RECORDS -
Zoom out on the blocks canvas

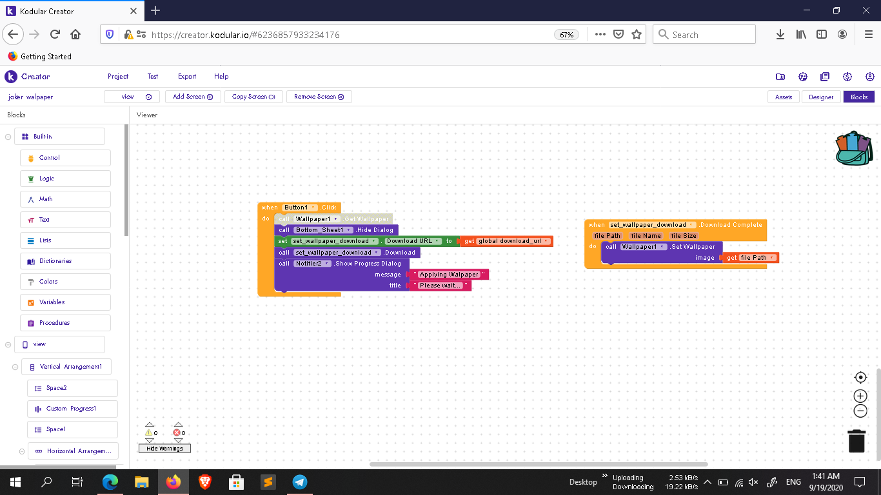(x=860, y=411)
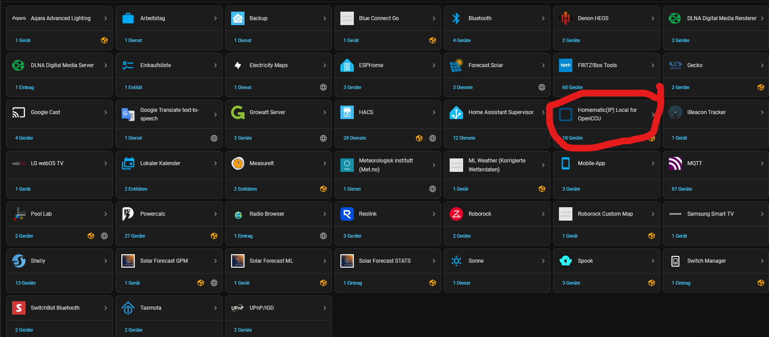Open the Homematic(IP) Local for OpenCCU card
This screenshot has width=769, height=337.
point(606,124)
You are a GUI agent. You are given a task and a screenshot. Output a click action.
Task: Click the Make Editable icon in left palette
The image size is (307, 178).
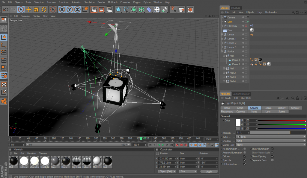4,28
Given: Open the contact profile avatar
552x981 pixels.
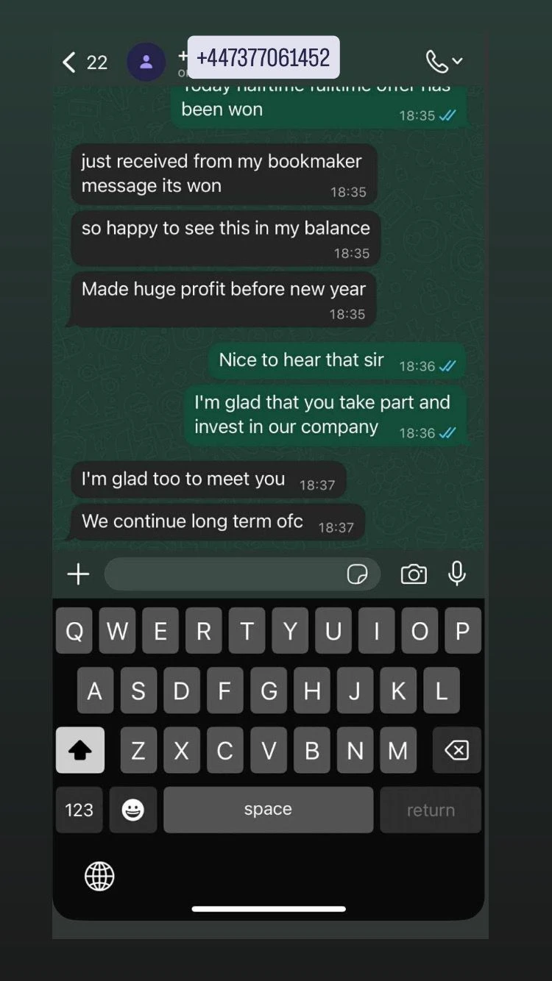Looking at the screenshot, I should (x=146, y=62).
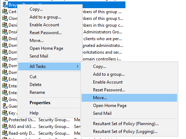Click the Read-only D... group icon
This screenshot has width=186, height=139.
coord(5,133)
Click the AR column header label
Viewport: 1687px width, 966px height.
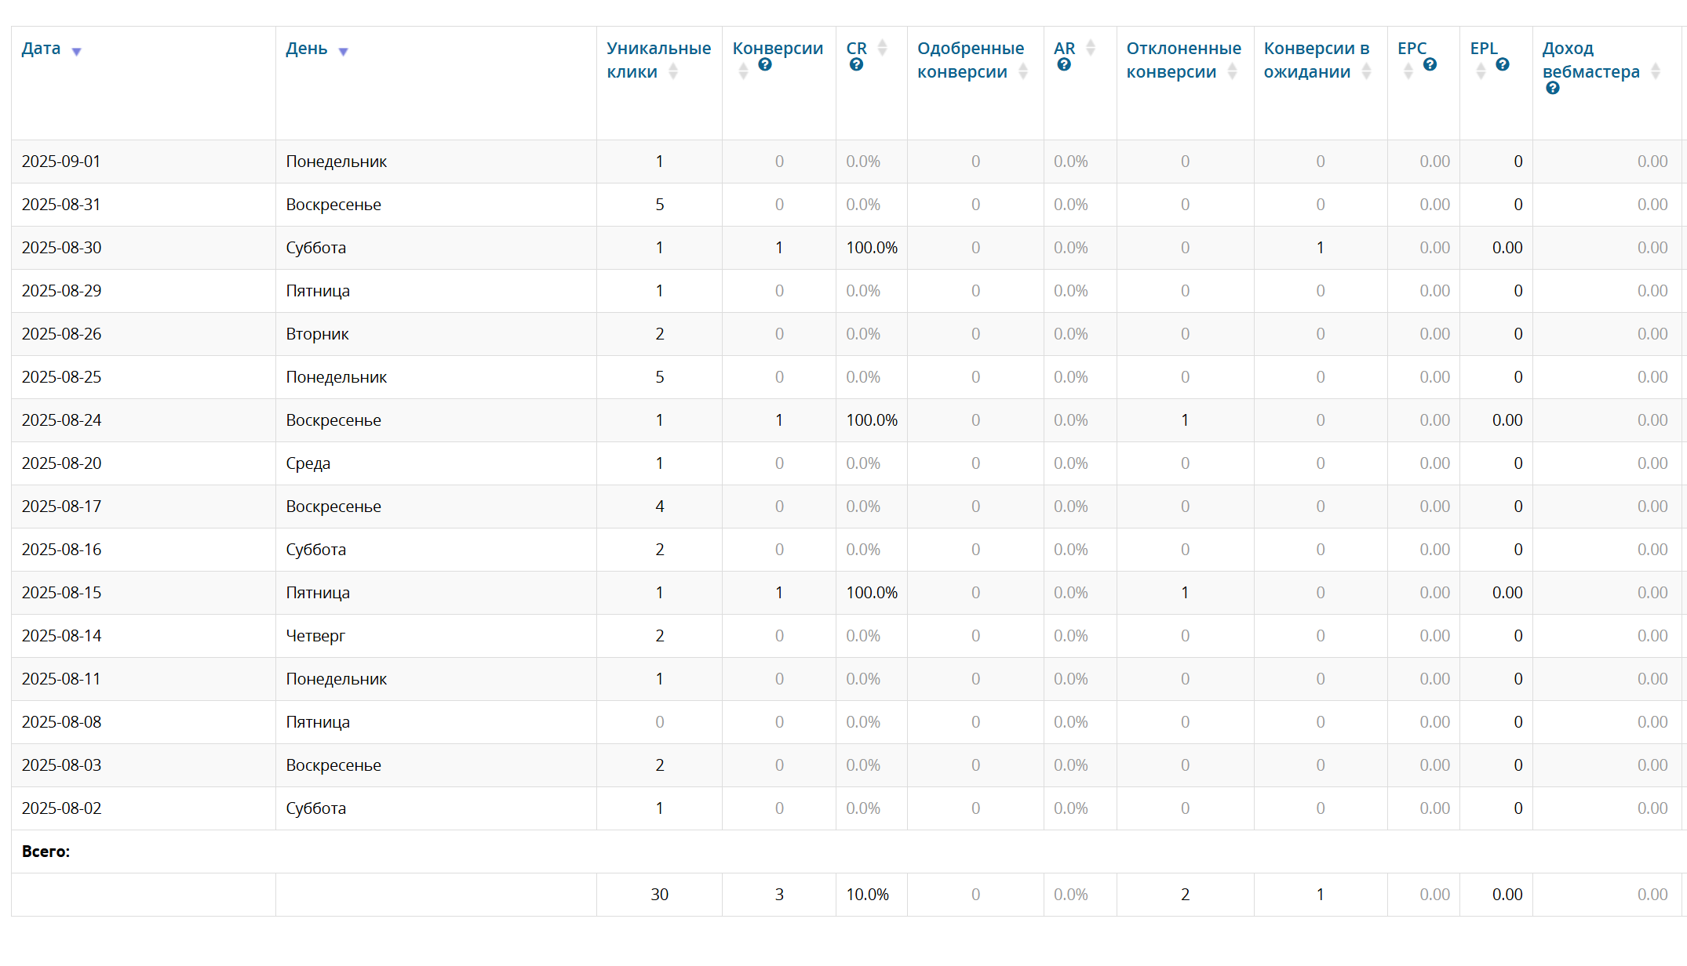tap(1064, 49)
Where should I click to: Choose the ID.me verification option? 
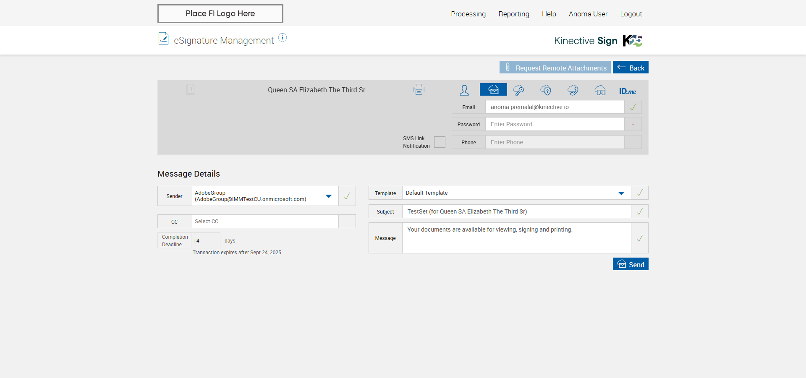click(x=628, y=91)
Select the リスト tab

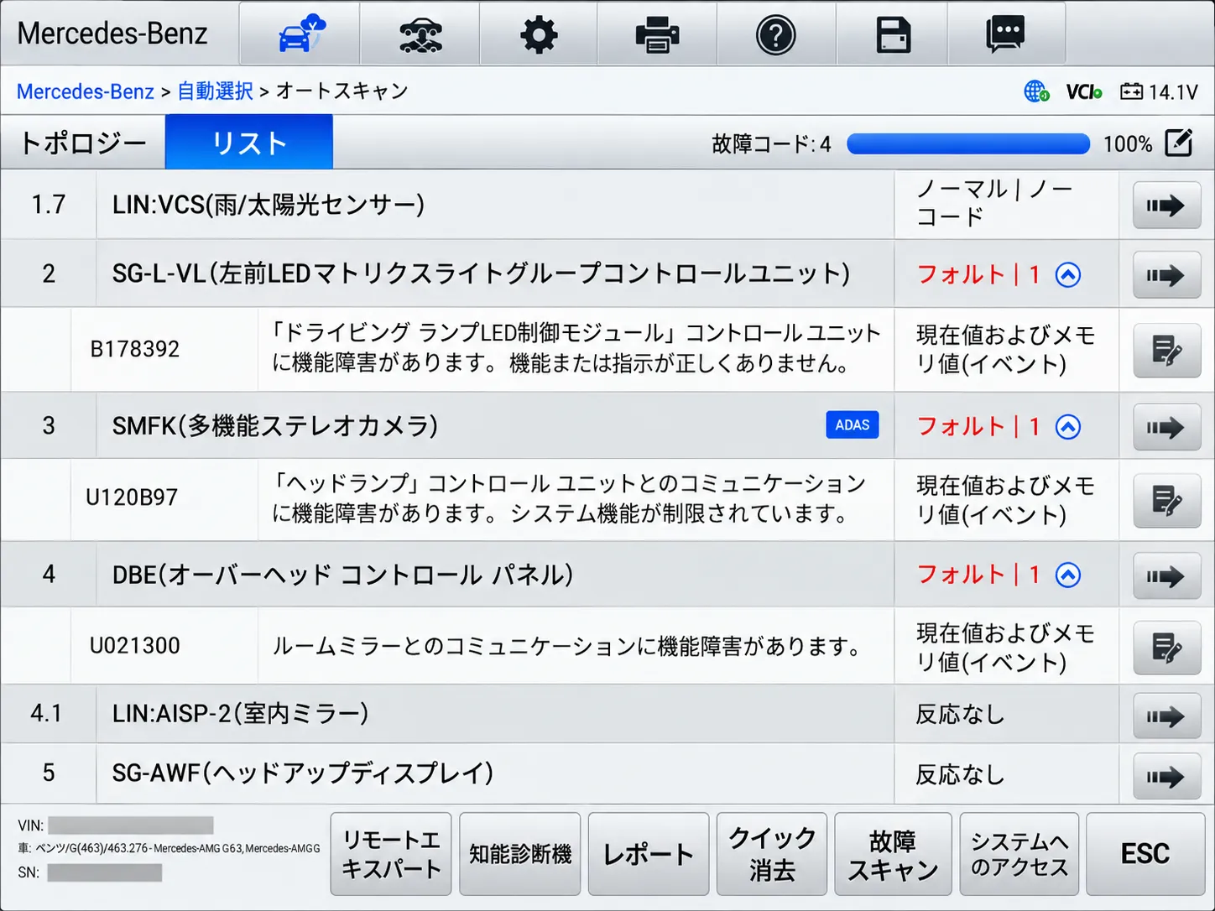(x=249, y=143)
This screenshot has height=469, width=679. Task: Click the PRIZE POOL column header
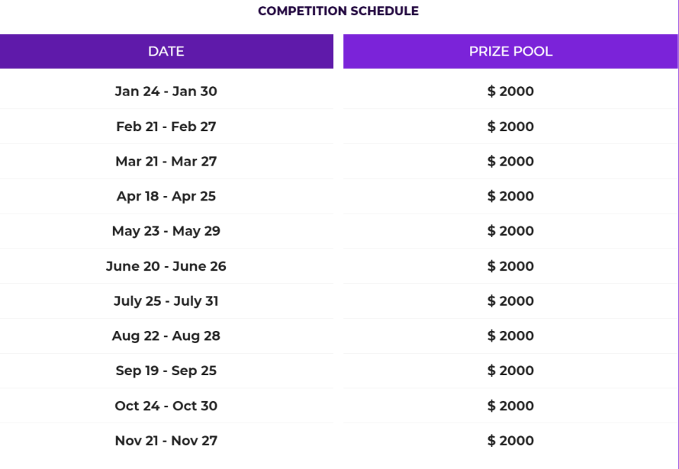pyautogui.click(x=510, y=52)
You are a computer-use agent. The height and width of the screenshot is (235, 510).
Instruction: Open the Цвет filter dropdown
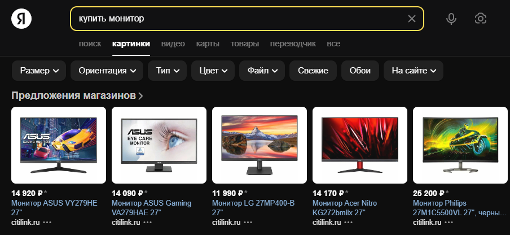click(213, 71)
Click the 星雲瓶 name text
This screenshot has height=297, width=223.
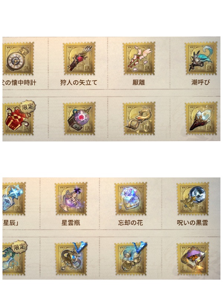coord(71,223)
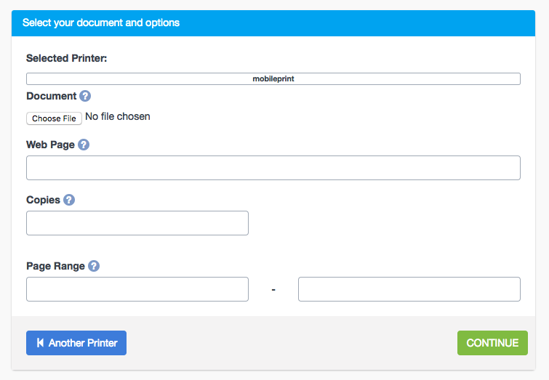The image size is (549, 380).
Task: Click the Select your document and options header
Action: tap(101, 23)
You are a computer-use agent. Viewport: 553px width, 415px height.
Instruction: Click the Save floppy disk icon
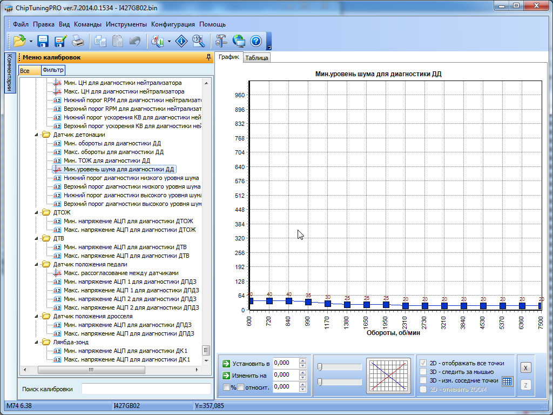tap(43, 41)
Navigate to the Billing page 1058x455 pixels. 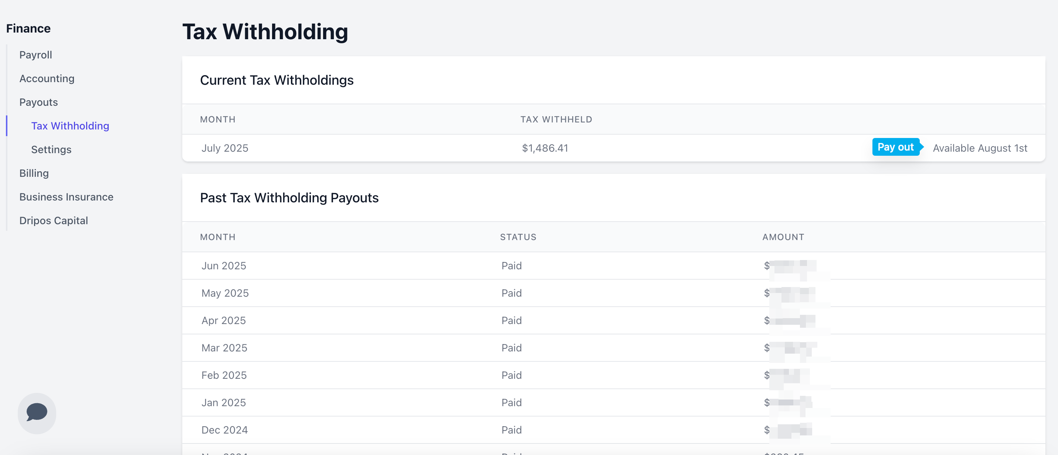34,173
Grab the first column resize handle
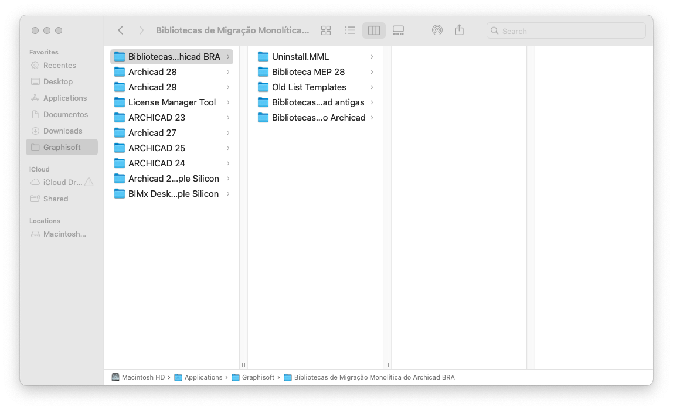The image size is (673, 410). (x=243, y=364)
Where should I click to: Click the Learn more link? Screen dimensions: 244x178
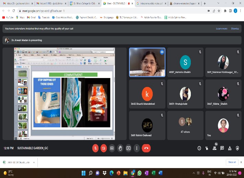pos(221,29)
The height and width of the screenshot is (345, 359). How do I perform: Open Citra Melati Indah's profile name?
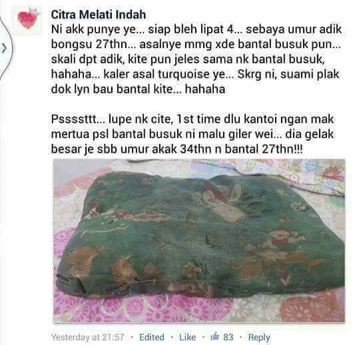coord(98,15)
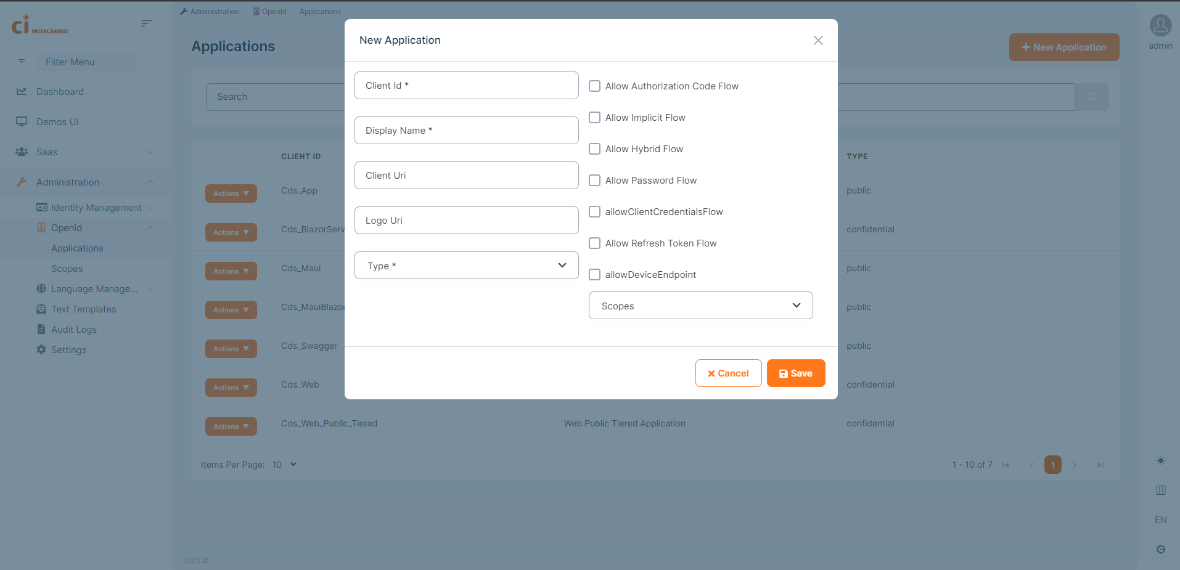Click the admin user avatar icon

1160,26
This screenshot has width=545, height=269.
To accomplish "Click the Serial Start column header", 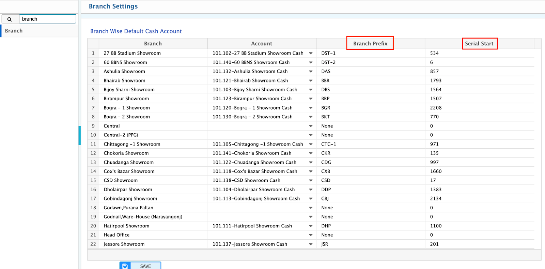I will 479,44.
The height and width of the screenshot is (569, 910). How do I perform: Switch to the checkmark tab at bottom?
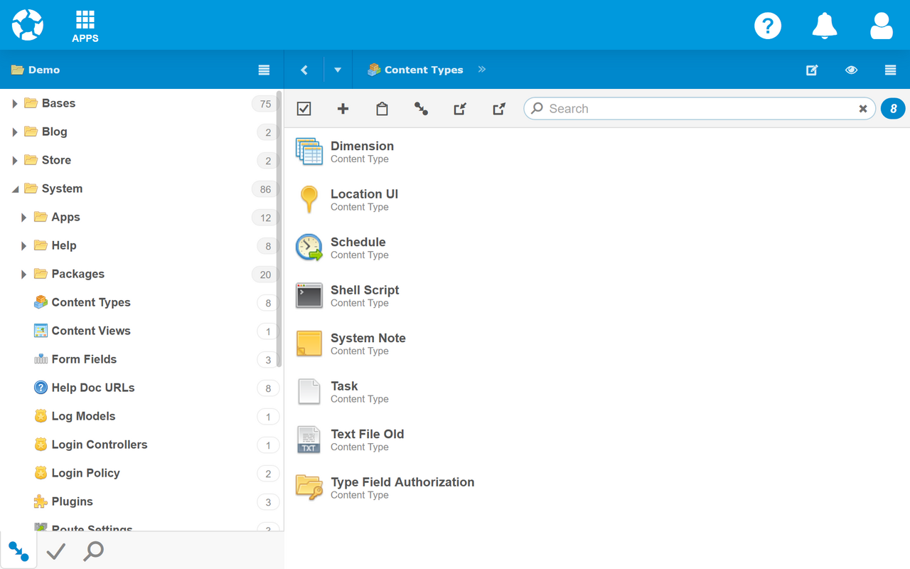(x=55, y=551)
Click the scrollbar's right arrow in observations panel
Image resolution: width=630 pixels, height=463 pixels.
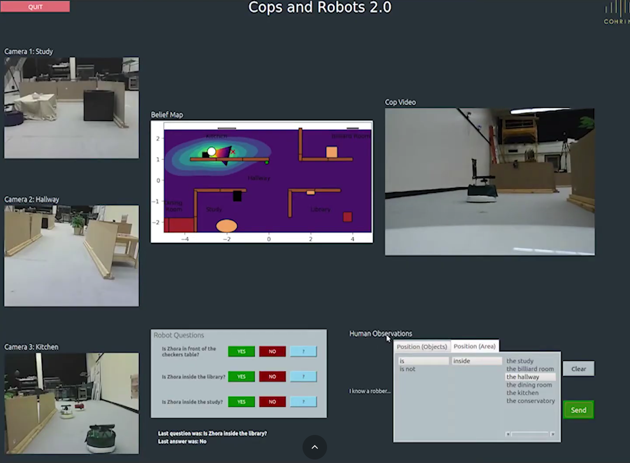pos(552,434)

TASK -
Your task is to reproduce exactly the lines from the one with "Click the scrollbar's" to the end of the material, both included, with the pictures left out.

EXERCISE ANSWER -
Click the scrollbar's right arrow in observations panel
Image resolution: width=630 pixels, height=463 pixels.
pos(552,434)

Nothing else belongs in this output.